Chapter IV: Jock Miggs, the Shepherd

"Be ye at home, Master Stich?"

A curious, wizened little figure stood in the doorway peering cautiously into the forge.

In a moment John Stich was on the alert.

"Sh!" he whispered quickly, "have no fear, my lord, 'tis only some fool from the village."

"Did ye say ye baint at home, Master Stich?" queried the same tremulous voice again. "I didn't quite hear ye."

"Yes, yes, I'm here all right, Jock Miggs," said the smith, heartily. "Come in!"
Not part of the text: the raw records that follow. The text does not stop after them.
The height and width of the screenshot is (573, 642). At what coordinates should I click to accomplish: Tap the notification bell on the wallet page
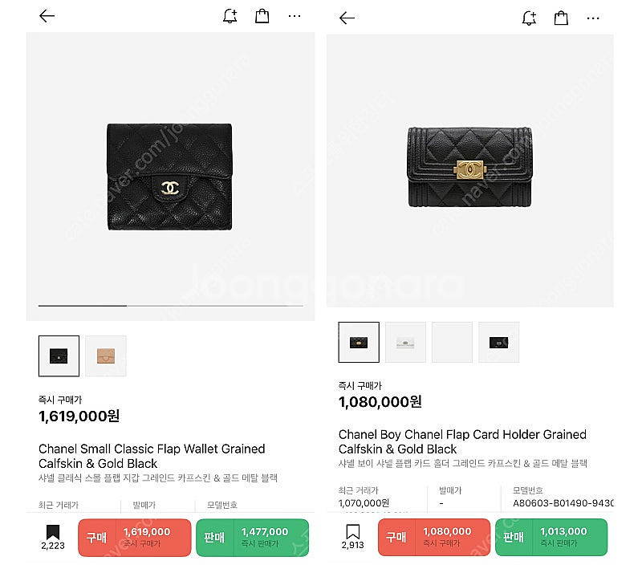point(230,16)
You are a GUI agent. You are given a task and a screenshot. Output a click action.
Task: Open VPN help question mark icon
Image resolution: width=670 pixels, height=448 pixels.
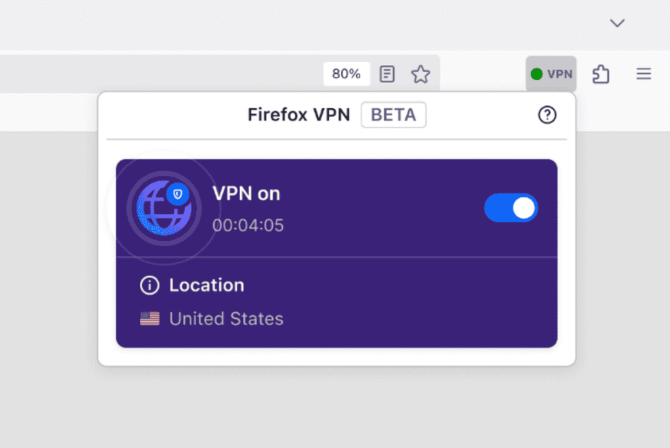(547, 115)
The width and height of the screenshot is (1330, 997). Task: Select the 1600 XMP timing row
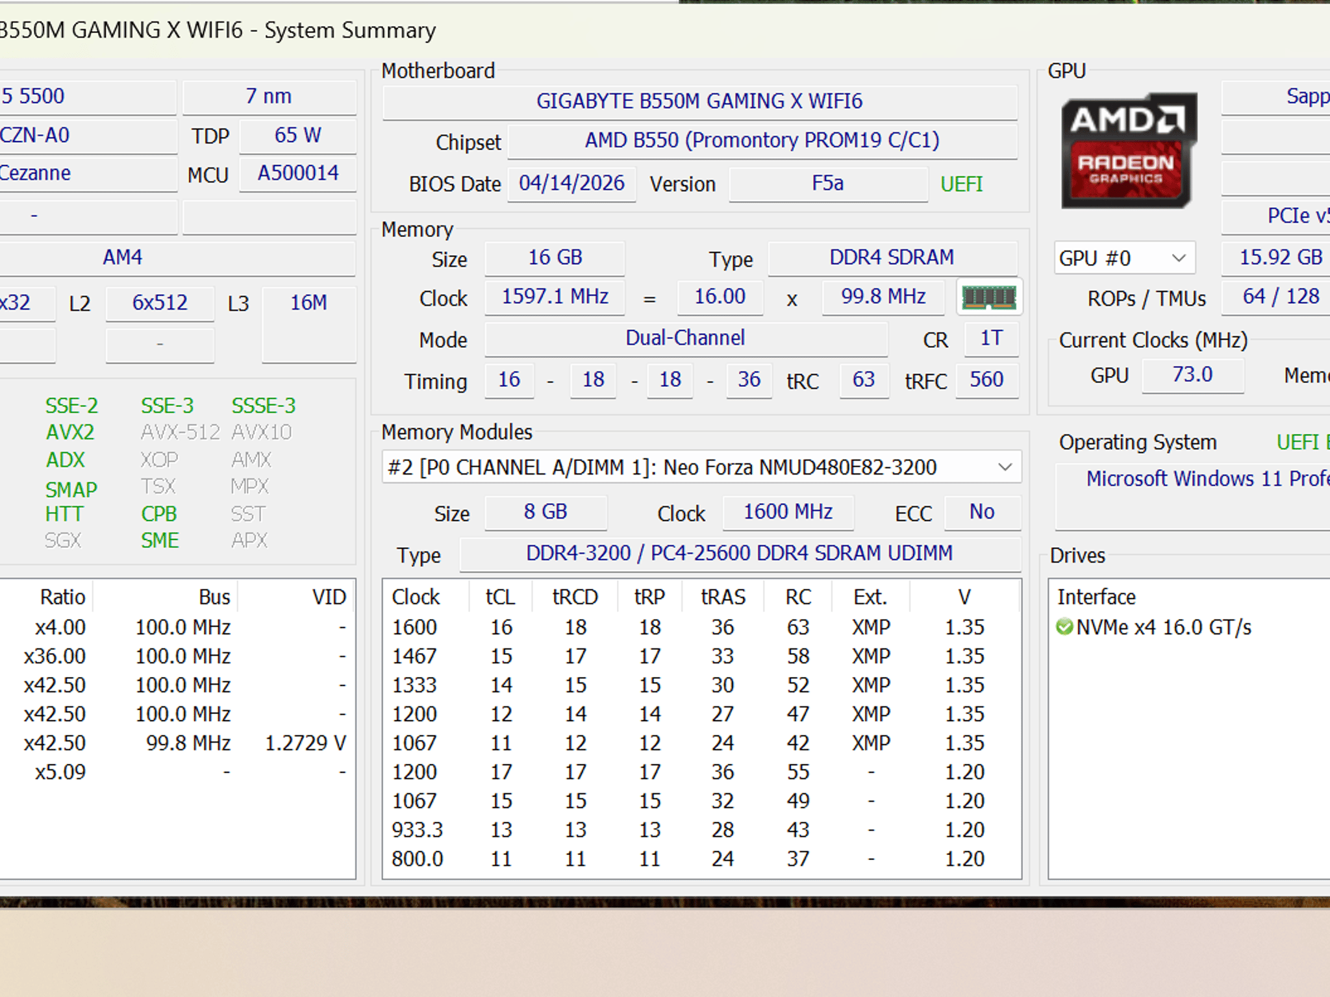[701, 627]
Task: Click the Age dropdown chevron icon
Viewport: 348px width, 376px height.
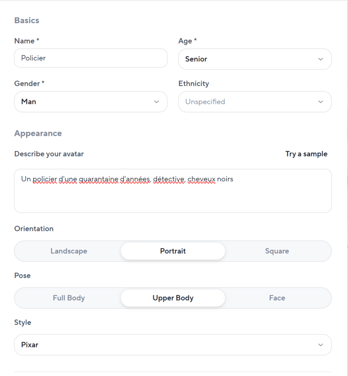Action: [321, 59]

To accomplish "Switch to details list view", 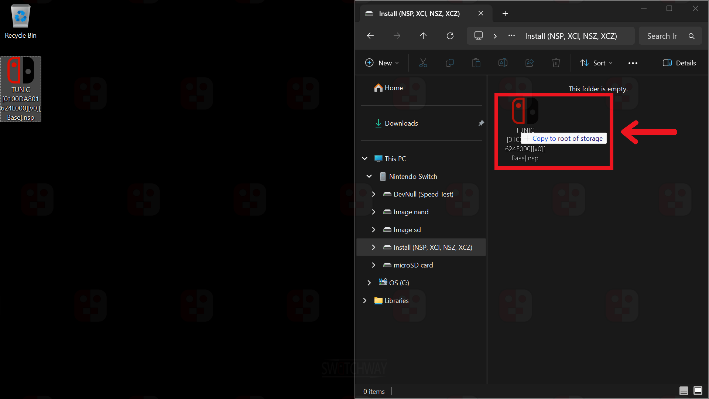I will pyautogui.click(x=684, y=391).
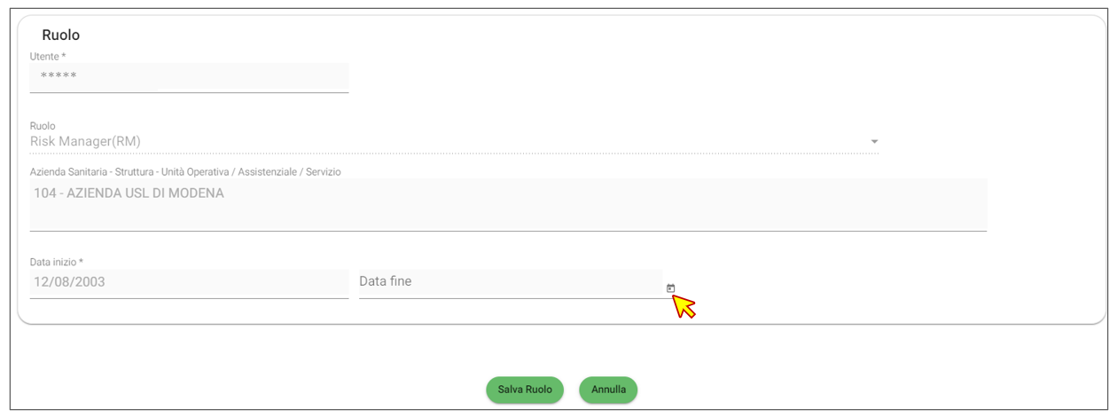Viewport: 1117px width, 418px height.
Task: Click the "Data inizio *" label
Action: 57,262
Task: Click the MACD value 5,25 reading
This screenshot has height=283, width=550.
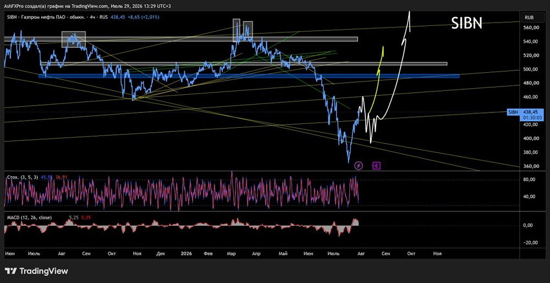Action: (x=73, y=217)
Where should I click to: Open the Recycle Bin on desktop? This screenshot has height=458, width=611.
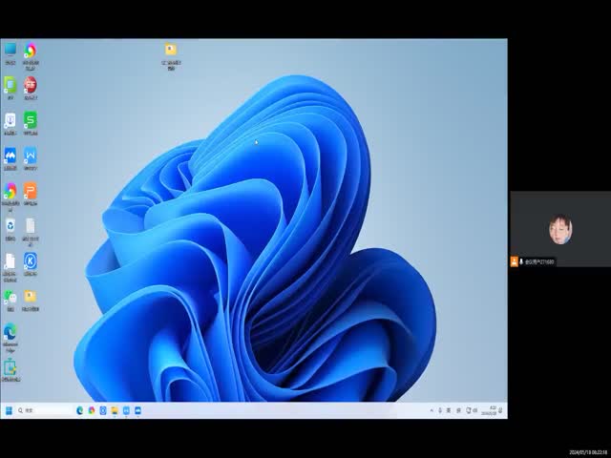click(11, 225)
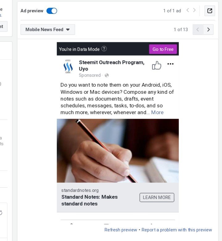Go to previous ad arrow beside 1 of 1 ad

point(187,10)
Jock Miggs came in, making as little noise, and taking up as little room as possible. Dressed in a well-worn smock and shabby corduroy breeches, he had a curious shrunken, timid air about his whole personality, as he removed his soft felt hat and began scratching his scanty tow-colored locks: he was a youngish man too, probably not much more than thirty, yet his brown face was a mass of ruts and wrinkles like a furrowed path on Brassing Moor.

"Morning, Mr. Stich. . .morning," he said with a certain air of vagueness and apology, as with obvious admiration he stopped to watch the broad back of the smith and his strong arms wielding the heavy hammer.
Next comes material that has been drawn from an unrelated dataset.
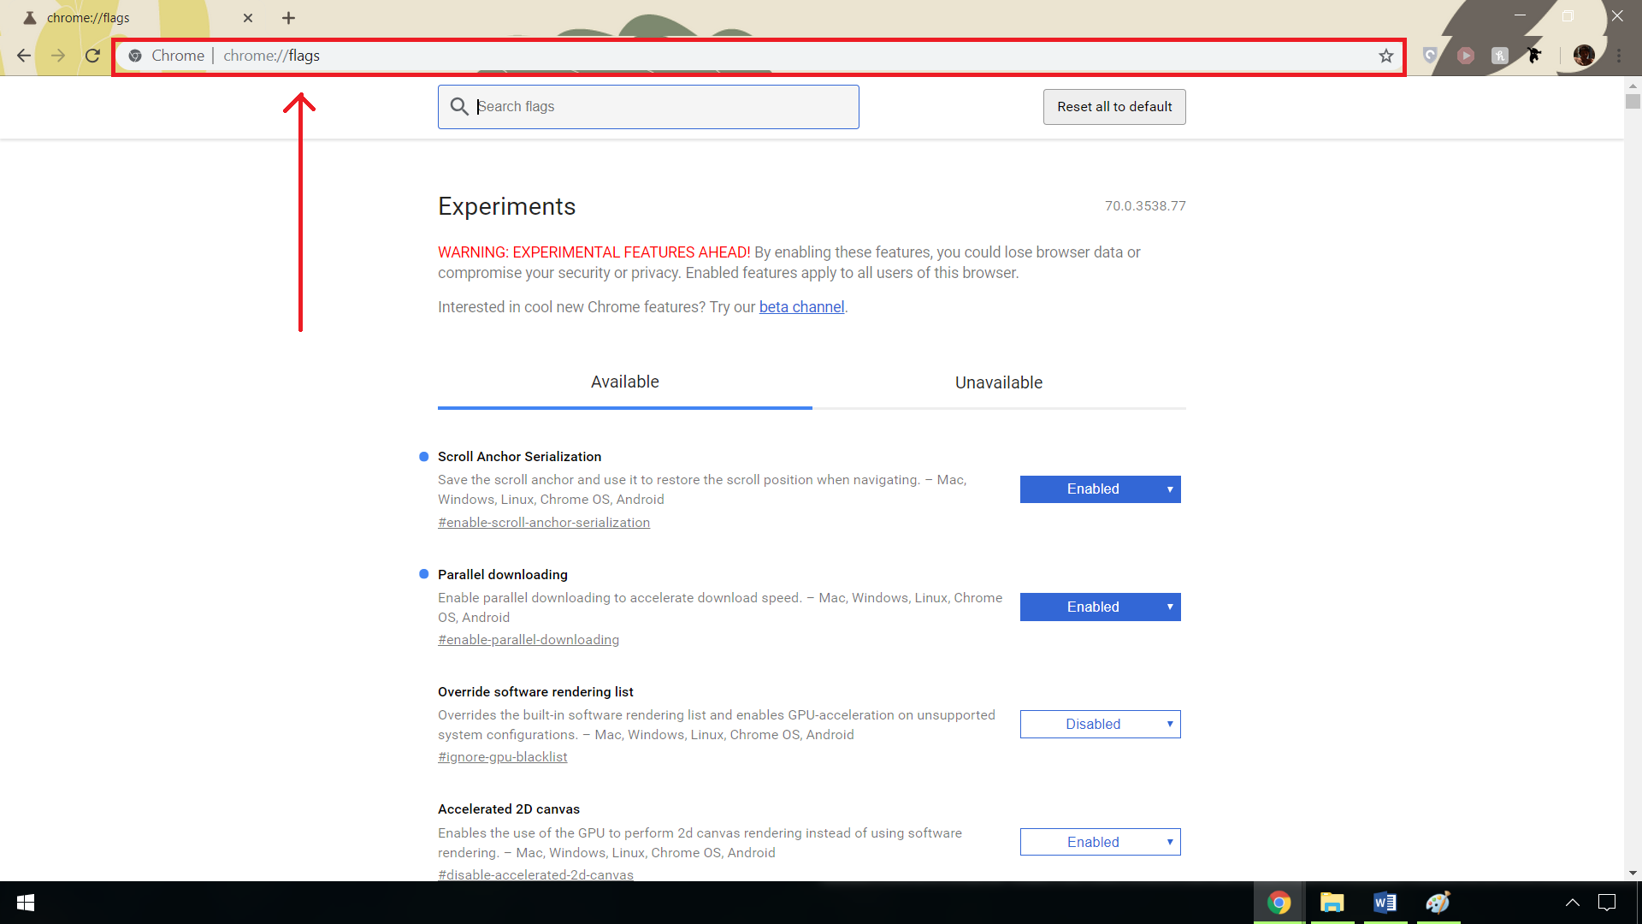Reload the page with the refresh icon

point(92,56)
"Morning, Miggs," retorted John, not looking up from his work, "how's the old woman?"

"I dunno, Mr. Stich," replied Miggs, with a dubious shake of the head. "Badly, I expec'. . .same as yesterday," he added in a more cheerful spirit.

"Why! what's the matter?"

"I dunno, Mr. Stich, that there's anything the matter," explained Jock Miggs with slow and sad deliberation, "but she's dead. . .same as yesterday."
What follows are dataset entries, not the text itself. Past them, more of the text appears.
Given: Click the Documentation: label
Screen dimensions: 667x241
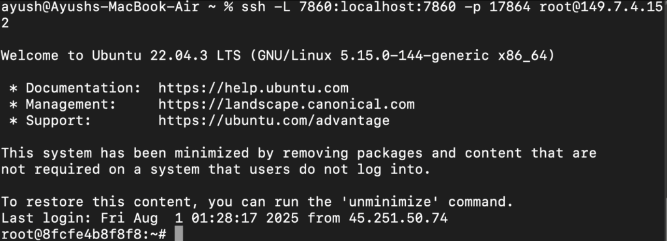Looking at the screenshot, I should (83, 88).
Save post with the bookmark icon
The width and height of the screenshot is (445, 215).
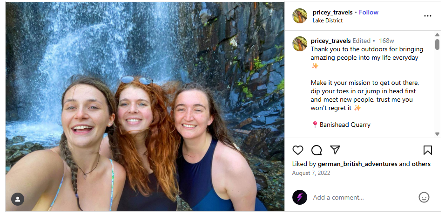point(428,150)
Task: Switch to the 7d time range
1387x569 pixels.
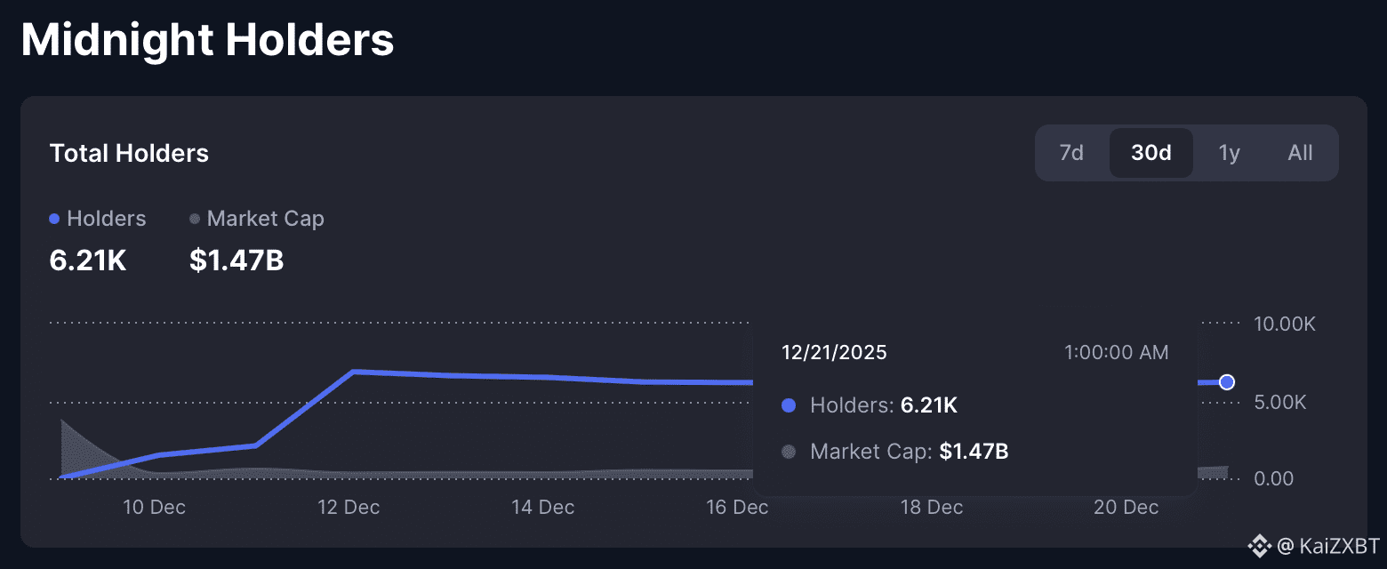Action: click(x=1071, y=152)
Involuntarily Philip laughed at the quaint fatalistic statement.

"Hello!" said Miggs, looking at him with the same apathetic wonder, "who be yon lad?"

"That's my nephew Jim, out o' Nottingham," said John, "come to give me a hand."

"Morning, lad," piped Miggs, in his high treble, as he extended a wrinkled, bony hand to Stretton.

"Lud, John Stich," he exclaimed, "and one'd know he was one o' your family from the muscle he's got."

And gently, meditatively, he rubbed one shriveled hand against the other, looking with awe at the fine figure of a man before him.

"A banging lad your nephew too," he added with a chuckle; "he'll be turning the heads of all the girls this side o' Brassington, maybe."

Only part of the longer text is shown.